九章 特訓の成果

「い……ッ!」


 咄嗟に正面へ跳びこんだヴァニの背中に、鋭い痛みがはしった。糸くずと血が舞い、激しく土を叩く音があった。荒々しい羽音が続く。


「ゲエエェ!」


 振り返れば、禍々しい怪鳥が舌をだし暴れている。錆色の翼がむなしく空を裂き、ナイフのような羽根が重く舞い落ちる。獲物を捕らえようとした鉤爪は、地面に深々と突き立っていた。


 ヴァニは背中の痛みと風通しのよさを頼りなく感じた。オルディバルに搭乗する以前、彼の背中には象徴的な大つるはしがあった。魔法使いとなれず、遺物堀となってしまった己への戒めが。


 しかし〝九つ頭スルヴァルト〟との大戦のあと、大つるはしは失われた。誰かが持ち去ったのか、戦火に巻き込まれ散ったのかは判らない。いずれにしても今のヴァニにそれはなく、ゆえに峯主ホスへの有効打は存在しなかった。

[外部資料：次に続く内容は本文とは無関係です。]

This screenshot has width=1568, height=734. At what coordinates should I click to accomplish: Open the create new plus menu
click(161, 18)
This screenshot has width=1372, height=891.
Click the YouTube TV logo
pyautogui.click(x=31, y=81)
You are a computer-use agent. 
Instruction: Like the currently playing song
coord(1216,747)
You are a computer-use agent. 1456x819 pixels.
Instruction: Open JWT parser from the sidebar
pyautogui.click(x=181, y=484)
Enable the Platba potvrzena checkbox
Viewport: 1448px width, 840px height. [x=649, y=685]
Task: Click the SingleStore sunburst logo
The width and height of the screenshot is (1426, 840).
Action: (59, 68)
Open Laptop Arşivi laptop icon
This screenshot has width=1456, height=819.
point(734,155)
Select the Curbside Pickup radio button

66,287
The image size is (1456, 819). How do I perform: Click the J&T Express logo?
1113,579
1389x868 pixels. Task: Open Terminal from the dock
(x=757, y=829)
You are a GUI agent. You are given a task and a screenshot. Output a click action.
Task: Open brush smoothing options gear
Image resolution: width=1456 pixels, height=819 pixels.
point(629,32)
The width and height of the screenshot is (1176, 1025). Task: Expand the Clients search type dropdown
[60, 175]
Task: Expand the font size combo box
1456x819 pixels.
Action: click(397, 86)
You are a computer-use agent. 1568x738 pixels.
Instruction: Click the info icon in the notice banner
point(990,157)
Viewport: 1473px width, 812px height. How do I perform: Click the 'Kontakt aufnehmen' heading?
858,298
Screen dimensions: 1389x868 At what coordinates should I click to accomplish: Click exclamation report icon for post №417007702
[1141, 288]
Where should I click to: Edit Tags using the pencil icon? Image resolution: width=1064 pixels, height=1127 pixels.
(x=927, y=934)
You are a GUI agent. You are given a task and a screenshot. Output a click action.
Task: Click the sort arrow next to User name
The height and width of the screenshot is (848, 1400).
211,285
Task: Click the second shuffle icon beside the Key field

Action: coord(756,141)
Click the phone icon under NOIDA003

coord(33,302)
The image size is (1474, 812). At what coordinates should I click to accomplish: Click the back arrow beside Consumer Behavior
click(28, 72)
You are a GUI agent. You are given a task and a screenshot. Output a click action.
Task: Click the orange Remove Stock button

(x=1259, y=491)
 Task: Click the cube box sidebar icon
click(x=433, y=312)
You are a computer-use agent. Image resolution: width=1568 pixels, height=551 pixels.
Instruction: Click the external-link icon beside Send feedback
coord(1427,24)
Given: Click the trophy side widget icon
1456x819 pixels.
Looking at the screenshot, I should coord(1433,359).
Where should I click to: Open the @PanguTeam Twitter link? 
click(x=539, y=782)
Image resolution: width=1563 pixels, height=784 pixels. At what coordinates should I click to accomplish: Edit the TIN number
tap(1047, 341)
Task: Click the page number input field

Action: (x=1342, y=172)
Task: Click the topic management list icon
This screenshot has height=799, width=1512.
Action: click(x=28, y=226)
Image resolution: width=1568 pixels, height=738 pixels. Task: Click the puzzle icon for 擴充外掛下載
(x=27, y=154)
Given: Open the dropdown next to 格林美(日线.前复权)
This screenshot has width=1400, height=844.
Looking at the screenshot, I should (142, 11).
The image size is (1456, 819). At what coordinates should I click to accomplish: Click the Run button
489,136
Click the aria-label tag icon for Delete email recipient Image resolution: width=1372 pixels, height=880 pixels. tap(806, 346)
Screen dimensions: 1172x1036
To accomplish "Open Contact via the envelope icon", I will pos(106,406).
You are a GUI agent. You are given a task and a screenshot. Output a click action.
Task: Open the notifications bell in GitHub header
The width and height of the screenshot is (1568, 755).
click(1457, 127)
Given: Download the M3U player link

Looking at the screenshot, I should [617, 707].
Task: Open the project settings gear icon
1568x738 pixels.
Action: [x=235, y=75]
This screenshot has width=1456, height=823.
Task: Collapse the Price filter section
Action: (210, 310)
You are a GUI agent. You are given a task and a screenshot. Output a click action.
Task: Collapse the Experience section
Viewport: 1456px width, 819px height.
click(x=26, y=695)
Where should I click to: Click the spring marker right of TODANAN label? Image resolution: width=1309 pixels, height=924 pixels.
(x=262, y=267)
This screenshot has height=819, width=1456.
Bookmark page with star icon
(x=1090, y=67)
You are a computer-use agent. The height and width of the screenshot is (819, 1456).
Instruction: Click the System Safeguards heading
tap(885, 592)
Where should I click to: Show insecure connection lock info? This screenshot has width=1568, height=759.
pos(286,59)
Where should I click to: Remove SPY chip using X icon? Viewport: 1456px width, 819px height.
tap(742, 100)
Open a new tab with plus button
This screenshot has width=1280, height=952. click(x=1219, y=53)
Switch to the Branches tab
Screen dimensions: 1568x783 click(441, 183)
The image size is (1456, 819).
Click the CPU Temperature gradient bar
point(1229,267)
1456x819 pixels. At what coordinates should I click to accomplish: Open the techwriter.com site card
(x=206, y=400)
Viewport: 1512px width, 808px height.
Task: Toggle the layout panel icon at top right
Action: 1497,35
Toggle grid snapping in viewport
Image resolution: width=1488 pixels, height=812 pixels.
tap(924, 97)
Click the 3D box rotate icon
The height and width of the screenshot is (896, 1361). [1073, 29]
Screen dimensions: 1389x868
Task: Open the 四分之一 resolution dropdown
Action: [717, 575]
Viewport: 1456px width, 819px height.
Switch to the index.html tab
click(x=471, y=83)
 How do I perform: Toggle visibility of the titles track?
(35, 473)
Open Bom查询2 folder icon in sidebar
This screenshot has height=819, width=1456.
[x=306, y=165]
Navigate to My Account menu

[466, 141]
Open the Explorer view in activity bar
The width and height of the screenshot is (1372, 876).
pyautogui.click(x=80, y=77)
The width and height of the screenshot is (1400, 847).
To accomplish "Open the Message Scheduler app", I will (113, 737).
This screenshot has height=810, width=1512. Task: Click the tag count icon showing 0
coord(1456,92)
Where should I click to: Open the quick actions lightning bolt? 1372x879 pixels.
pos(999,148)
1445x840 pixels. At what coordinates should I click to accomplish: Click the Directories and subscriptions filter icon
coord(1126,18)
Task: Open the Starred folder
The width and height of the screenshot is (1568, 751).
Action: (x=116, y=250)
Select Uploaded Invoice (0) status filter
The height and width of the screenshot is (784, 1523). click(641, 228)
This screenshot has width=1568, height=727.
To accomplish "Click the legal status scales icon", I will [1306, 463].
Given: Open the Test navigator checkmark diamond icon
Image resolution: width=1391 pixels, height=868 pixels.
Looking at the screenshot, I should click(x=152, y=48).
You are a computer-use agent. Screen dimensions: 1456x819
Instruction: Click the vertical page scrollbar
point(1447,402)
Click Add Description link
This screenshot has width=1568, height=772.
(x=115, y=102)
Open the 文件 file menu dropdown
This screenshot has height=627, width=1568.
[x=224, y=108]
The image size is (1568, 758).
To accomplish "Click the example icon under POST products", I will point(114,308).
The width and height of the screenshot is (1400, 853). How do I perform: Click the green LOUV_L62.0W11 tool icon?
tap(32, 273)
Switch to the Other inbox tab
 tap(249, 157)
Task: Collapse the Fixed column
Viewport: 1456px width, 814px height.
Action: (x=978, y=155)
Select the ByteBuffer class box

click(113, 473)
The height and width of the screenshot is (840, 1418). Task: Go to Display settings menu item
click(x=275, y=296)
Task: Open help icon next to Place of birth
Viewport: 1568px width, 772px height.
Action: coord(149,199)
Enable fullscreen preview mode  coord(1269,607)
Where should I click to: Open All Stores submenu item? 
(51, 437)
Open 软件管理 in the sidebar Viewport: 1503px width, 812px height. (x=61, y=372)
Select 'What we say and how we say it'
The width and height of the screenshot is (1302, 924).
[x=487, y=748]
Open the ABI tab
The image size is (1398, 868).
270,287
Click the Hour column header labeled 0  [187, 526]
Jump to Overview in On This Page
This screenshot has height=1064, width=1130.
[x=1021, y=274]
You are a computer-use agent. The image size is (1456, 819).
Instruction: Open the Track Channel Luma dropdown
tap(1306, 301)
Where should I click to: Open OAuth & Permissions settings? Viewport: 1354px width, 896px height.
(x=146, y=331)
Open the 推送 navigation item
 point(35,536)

 ナイフひと口であれに挑むのは自殺行為にも等しい。峯主の羽は、その一本一本が金属質の刃だ。その上奴は、前方に羽を射出できる。そうして獲物を絶命させるか、足を奪う。いずれにしても獲物に待っているのは死だ。


 選択肢は一つしかない。

 逃げることだけだ。


「……!」


 にもかかわらず、逡巡があった。


 峯主の傍らには惨たらしい亡骸がある。下半身がなく、臓物をまき散らした子どもの亡骸が。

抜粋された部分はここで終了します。